Engine Rooms, Southampton

Johnny Marr

A truly last minute decision by my best buddy means I don’t stay in, but instead purchase one of the last tickets available for the legend that is Johnny Marr. By 11.05 pm I realise this was a good decision!

A packed house; even at 8.15, eagerly awaits the headline act. First up though are local rockers Dolomite Minor. This two-piece have become 3 for tonight’s performance as they casually take to the stage. One word defines their set-LOUD! Their dark, brooding sound is heavy from the off. I’m reminded of Wolfmother (minus the vocals) – huge chunky riffs bury the drums, while the occasional keys are often lost in the mix. The song endings (in my opinion) need a little work and despite only paltry applause they battle on and just get louder! One can always gauge a crowd’s opinion when hearing chatter between songs. Sadly for Dolomite Minor it’s loud, however they seem to be oblivious to it and get heavier, sounding more like Black Sabbath toward the end of their set. Maybe in a smaller setting with an understanding sound engineer they could pull it off, but tonight in such great company they were never gonna steal the limelight. I wish them well.

Dolomite Minor
Dolomite Minor 1

And so to the headliner. Johnny Marr needs no introduction. With a huge back catalogue to choose from I look around me at tonight’s audience, and I realise we’re all here for the classics. With no setlist to go on I will focus on the songs I remember and the whole feel of the gig. Huge applause reverberates around the room at 9.30pm as Johnny and band take to the stage. He opens with one of his own songs before getting us onside early with “Panic”. There is so much love in the room for this man and the largely middle-aged crowd I feel, (myself included) want to hear more Smiths songs. “Easy Money”; although not my favourite song, goes down well and we don’t have to wait long as he soon performs ‘Rusholme Ruffians’ to great applause. Johnny uses the stage well and if I’m honest the sound is comparably better than for the support-loud but not deafening.

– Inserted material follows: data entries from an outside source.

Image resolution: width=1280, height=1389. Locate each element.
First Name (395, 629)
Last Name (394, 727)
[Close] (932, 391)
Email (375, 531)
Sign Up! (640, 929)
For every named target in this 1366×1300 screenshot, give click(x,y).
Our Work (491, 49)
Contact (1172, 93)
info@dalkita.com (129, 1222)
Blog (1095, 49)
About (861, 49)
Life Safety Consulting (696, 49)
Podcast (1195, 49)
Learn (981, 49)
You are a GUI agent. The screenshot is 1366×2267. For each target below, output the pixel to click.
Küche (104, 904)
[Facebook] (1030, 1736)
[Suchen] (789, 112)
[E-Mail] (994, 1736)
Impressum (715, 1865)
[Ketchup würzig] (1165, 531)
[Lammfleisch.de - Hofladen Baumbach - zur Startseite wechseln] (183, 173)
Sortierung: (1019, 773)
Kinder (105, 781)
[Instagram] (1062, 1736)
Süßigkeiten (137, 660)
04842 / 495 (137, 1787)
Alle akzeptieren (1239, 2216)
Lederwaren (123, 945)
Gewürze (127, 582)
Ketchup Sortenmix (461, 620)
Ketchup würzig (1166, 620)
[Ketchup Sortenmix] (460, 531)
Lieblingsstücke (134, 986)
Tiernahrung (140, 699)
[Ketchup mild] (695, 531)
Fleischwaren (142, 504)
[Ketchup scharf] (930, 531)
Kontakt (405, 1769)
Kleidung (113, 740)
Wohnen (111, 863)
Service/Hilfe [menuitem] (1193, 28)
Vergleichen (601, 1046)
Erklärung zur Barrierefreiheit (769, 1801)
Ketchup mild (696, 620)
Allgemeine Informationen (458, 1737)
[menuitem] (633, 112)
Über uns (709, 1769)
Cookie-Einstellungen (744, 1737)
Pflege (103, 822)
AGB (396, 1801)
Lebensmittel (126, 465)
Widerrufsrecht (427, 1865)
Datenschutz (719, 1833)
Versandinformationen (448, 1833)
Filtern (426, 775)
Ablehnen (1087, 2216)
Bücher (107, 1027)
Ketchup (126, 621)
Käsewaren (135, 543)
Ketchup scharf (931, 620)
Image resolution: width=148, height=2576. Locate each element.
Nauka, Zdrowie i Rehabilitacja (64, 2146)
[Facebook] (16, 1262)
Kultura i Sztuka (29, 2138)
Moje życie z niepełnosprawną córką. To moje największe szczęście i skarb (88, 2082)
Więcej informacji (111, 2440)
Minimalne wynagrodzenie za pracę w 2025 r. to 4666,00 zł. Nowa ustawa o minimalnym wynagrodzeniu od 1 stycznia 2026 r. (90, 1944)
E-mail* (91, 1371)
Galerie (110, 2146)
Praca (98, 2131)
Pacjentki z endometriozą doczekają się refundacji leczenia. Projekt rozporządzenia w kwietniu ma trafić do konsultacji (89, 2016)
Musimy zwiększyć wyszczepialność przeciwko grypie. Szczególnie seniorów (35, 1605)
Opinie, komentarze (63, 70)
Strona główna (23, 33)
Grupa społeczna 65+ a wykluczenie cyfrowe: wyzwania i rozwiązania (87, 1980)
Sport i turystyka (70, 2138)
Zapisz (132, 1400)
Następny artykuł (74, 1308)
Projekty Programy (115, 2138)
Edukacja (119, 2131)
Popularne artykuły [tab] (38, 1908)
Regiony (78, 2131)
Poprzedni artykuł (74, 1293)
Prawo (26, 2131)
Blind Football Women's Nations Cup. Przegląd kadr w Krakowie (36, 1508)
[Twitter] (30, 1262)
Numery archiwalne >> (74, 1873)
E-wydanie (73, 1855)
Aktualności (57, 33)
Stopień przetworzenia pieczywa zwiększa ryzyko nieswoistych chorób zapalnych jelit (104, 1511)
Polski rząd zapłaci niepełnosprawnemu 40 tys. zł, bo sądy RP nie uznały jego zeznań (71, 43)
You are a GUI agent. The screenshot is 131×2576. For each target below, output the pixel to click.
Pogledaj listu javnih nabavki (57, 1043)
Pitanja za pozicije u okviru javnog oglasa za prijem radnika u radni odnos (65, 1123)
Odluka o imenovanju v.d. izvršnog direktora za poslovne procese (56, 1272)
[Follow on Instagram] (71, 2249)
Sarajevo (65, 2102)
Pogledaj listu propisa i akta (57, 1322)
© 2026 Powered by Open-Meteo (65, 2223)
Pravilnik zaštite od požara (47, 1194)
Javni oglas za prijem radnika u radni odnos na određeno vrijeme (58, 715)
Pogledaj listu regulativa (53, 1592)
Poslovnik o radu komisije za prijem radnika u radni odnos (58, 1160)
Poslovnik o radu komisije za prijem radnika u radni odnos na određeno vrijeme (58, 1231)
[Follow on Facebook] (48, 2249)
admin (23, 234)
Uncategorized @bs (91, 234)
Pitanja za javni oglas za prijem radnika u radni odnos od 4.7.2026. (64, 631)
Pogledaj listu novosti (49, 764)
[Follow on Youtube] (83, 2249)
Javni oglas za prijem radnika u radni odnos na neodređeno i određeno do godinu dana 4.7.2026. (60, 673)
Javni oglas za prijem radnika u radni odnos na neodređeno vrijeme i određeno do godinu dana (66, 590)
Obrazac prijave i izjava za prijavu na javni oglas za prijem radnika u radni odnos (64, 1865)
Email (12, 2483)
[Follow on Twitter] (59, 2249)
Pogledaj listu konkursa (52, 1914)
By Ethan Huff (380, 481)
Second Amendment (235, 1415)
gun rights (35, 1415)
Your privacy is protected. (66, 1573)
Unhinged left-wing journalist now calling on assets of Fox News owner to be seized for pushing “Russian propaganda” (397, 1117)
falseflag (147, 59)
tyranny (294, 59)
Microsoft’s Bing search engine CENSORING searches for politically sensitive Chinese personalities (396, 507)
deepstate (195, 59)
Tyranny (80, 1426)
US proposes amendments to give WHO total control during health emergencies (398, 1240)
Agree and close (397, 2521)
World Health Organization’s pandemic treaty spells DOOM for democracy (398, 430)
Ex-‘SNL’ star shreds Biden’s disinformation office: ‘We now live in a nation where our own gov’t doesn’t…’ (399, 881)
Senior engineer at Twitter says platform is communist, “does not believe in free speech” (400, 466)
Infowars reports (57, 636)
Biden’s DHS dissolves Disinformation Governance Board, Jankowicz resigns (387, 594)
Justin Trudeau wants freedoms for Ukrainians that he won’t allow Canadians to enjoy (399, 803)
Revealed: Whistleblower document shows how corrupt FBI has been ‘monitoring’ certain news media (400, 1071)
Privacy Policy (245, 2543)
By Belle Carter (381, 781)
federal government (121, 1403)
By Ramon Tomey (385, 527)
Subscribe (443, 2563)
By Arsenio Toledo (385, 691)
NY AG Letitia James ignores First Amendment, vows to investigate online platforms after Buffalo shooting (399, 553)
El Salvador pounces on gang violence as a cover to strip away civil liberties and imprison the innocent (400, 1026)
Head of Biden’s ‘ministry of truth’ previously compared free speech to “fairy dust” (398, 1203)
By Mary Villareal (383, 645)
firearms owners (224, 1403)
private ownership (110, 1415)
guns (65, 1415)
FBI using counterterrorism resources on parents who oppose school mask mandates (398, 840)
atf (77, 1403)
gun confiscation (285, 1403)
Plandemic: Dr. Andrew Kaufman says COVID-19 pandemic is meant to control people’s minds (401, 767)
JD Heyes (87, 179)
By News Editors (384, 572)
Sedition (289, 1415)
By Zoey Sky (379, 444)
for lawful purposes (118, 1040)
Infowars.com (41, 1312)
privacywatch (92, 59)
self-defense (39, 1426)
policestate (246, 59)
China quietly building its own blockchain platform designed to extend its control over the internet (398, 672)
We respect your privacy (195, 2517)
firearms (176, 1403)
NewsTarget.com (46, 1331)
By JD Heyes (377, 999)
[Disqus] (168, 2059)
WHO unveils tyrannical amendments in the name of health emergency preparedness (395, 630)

More classics follow with a great cover of Depeche Mode’s “I Feel You” – hearing someone other than David Gahan singing this song really is quite special. Johnny offers a “newie” in the shape of “Spiral Cities” which doesn’t disappoint while Electronic’s “Getting Away With It” garners the first of many big singalongs. However, when the opening bars of “There Is A Light That Never Goes Out” start, a few punters around me become more energetic and this Southampton crowd suddenly come alive. More Smiths classics are offered including “Bigmouth” and a passionate “Stop Me…”. By now he has this crowd eating out of his palms. He ends the set with a cover dedicated to David Cameron-cue The Primitives “Crash” and we all go wild!

Johnny Marr
Johnny Marr 1

Johnny and band return for a 3 song encore, culminating in a chiming guitar-driven “How Soon Is Now”. Again we all sing along while showing huge adoration. With a back catalogue as big as his and more new material planned it’s great to see Johnny back touring the length and breadth of the country – long may it continue.